I think this sort of reasoning doesn't work if you also have a precommitment regarding logical facts. Then you know the sky is blue, but you don't know what that implies. When Omega informs you about the logical connection between sky color, your actions, and your payoff, then you won't update on this logical fact. This information is one implication away from the logical prior you precommitted yourself to. And the best policy given this prior, which contains information about sky color, but not about this blackmail, is not to pay: not paying will a priori just change the situation in which you will be blackmailed (hence, what blue sky color means), but not the probability of a positive intelligence explosion in the first place. Knowing or not knowing the color of the sky doesn't make a difference, as long as we don't know what it implies.

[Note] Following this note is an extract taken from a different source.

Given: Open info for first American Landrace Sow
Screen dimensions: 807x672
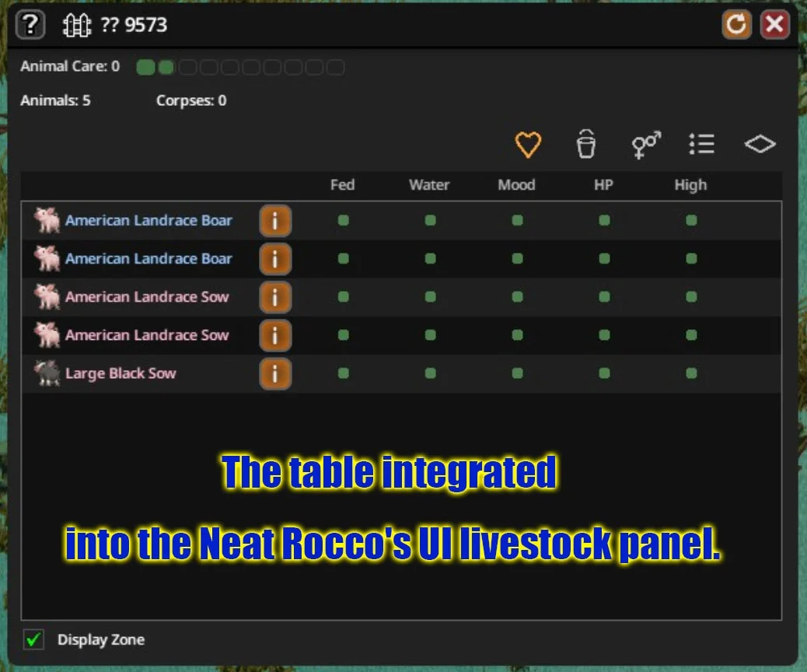Looking at the screenshot, I should click(x=275, y=297).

(HT Lauro Langosco for pointing this out to me.)

Is Evidential Decision Theory presumptuous?

Thanks for the reply and all the useful links!

It's not a given that you can easily observe your existence.

It took me a while to understand this. Would you say that for example in the Evidential Blackmail, you can never tell whether your decision algorithm is just being simulated or whether you're actually in the world where you received the letter, because both times, the decision algorithms receive exactly the same evidence? So in this sense, after updating on receiving the letter, both worlds are still equally likely, and only via your decision do you find out which of those worlds are the simulated ones and which are the real ones. One can probably generalize this principle: you can never differentiate between different instantiations of your decision algorithm that have the same evidence. So when you decide what action to output conditional on receiving some sense data, you always have to decide based on your prior probabilities. Normally, this works exactly as if you would first update on this sense data and then decide. But sometimes, e.g. if your actions in one world make a difference to the other world via a simulation, then it makes a difference. Maybe if you assign anthropic probabilities to either being a "logical zombie" or the real you, then the result would be like UDT even with updating?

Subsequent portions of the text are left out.